TASK GOAL: Reproduce the passage from the blog post on childcare below, starting with "And how could" and going on through "engage with me?".

READING PASSAGE:
▶

Would I regret not having this time with Robert when I peered into the rearview mirror years from now? This was the only question I had left.
And how could I know this answer? As Robert was likely our last baby, I would never have another little one to take first steps. Crawl for the first time. What if I missed those firsts? What if by the time I got the kids back in the evening, they were both too tired from the day to really engage with me?
BUT. What would the quality of my engagement be if I was burned out?
All of these thoughts swirled through my head.
As I continued to reflect, I recognized that all the people I love would encourage me to do what’s best for me. The “judgement” I imagined would likely be from people who don’t know me that well, and why did I even care what they thought?
The French Perspective
I talked to a sweet friend about it in passing as we grabbed a cup of coffee. She was a French woman I had met when we first arrived, both seeking to practice language together (French for me, and English for her). I hadn’t expected to talk much about the situation, but it came up naturally as it was on my mind.
“You know,” she said, “The French say that being a mom is a full-time job.”
“Sure, yeah, I think we say that too..“
“…Even with child care.” She finished.
Oh. I thought about that for a moment. I thought about how many meals were patched together with random things I could find in the fridge, how the bathroom hadn’t been cleaned in ages and how I hardly had the mental space to try to plan the next weekend let alone our repatriation into the US in half a year. Of course being a mom is a full time job, even with child care!
As an American mom (or any mom) without the option for childcare, you live life a bit in survival mode. Once you’ve done it long enough, it starts to feel “normal”, but the wear and tear continues. I was amazed at how many creative thoughts started coming to me once I had a few hours to myself. I hadn’t realized that that part of my brain had been shut down, but it had. The creative thoughts related to life, our future, plans, writing prompts, ways to give back to the world… all of it had been squashed down by other items that needed to be upfront in the mind.
I marveled about this with my friend. “You know,” she said, “You should talk about this. It can never be normalized until we talk about it!” She was right, of course. We have come a long way, but we still have a long way to go until we have proper maternity and paternity time, care, and destigmatization (all over the world).
Another conversation with a girlfriend resulted in similar thoughts. “Give yourself a break!” She exclaimed. “Gosh, if only because of all the stuff you’ve been through recently!” She was referring to the fact that we had been living without hot water or use of our kitchen for a month, preparing for our son’s upcoming heart surgery and battling a new virus every week since creche started (sheesh!).
“And it’s not permanent, anyways. You’re moving back to the US by the summer. So why don’t you take advantage of the opportunity to have high quality, affordable childcare, and take a minute for yourself!”
I felt her words hit me in the heart, and like a sigh of relief tears started falling down my face. We enrolled Robert in the creche later that day. I hadn’t known that I was looking for permission, but it was just what I needed.
*Thanks for reading about our journey here in Paris!
You couldn’t have said it better- being a mom is a full time job even with help! Thank you for sharing!

◀

Saved data entries:
▶

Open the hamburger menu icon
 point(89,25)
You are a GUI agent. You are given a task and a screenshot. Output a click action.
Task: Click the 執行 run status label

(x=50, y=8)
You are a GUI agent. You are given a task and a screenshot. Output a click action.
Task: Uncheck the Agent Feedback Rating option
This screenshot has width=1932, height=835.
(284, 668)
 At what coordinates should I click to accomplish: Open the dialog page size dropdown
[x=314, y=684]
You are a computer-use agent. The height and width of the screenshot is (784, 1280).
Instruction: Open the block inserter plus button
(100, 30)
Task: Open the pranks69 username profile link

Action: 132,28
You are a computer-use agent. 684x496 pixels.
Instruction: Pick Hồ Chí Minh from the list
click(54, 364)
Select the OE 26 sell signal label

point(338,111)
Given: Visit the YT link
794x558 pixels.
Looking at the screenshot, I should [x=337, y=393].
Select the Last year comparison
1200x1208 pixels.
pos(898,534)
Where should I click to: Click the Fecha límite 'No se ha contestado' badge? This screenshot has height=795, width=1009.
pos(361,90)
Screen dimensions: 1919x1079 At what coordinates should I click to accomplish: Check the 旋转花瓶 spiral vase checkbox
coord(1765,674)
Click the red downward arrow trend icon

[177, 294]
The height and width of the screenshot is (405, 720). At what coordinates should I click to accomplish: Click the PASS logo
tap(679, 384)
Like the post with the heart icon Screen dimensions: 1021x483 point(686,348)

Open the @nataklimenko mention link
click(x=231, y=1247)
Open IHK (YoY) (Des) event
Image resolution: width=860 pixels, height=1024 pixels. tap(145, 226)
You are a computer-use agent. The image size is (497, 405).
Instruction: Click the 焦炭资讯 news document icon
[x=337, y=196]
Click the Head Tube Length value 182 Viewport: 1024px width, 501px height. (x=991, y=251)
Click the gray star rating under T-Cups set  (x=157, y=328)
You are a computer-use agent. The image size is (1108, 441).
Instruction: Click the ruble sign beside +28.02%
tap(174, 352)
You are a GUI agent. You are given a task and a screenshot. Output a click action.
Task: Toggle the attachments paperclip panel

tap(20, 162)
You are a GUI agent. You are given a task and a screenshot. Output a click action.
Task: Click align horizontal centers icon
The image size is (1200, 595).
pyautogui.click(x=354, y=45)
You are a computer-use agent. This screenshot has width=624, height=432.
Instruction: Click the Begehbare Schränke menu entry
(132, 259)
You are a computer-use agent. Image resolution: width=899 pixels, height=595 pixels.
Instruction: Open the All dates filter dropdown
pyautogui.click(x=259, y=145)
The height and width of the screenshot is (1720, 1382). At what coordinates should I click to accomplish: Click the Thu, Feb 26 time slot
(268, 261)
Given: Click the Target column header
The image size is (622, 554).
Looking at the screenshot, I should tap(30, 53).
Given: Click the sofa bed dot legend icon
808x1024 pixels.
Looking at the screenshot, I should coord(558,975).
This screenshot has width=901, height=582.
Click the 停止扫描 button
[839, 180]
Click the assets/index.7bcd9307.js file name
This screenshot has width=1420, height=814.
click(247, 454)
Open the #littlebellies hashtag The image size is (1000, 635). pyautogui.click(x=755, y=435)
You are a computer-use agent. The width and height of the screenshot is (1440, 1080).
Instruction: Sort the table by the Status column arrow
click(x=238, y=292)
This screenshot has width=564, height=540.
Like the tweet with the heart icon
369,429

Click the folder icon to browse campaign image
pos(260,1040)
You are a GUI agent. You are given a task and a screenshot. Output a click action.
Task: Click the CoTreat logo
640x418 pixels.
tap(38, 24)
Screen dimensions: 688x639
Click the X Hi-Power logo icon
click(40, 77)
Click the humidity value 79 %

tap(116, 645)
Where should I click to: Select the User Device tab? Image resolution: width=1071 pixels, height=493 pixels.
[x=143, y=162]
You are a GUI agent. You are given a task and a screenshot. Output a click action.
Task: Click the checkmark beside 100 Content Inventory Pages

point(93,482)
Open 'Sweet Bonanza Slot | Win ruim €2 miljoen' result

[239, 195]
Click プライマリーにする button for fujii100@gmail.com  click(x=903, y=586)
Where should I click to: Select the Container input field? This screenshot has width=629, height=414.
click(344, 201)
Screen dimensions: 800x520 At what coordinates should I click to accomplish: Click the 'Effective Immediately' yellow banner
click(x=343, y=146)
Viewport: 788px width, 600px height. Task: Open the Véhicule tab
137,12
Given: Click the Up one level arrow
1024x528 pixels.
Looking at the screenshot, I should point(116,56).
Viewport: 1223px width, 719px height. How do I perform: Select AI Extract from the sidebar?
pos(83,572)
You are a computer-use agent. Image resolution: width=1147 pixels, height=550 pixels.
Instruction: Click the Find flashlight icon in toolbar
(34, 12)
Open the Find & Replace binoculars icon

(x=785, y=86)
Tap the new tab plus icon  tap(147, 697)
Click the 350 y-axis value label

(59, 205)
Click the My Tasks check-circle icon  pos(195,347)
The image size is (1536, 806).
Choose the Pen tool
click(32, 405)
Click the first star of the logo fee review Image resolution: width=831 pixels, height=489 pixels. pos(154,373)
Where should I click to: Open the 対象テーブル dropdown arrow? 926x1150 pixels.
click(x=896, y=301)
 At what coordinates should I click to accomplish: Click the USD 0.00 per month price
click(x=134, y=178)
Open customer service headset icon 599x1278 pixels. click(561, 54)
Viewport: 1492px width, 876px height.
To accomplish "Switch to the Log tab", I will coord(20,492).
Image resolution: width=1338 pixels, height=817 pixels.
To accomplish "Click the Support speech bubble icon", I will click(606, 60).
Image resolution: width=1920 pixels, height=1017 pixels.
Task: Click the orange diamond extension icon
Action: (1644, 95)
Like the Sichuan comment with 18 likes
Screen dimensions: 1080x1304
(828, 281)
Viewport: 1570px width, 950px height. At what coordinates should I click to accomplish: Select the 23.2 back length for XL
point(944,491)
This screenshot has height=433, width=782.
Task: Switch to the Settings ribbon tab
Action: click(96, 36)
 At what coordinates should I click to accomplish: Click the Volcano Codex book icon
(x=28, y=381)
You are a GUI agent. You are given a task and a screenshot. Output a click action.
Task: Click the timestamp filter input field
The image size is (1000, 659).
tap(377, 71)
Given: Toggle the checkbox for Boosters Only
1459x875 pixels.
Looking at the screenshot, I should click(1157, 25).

◀

RESPONSE:
And how could I know this answer? As Robert was likely our last baby, I would never have another little one to take first steps. Crawl for the first time. What if I missed those firsts? What if by the time I got the kids back in the evening, they were both too tired from the day to really engage with me?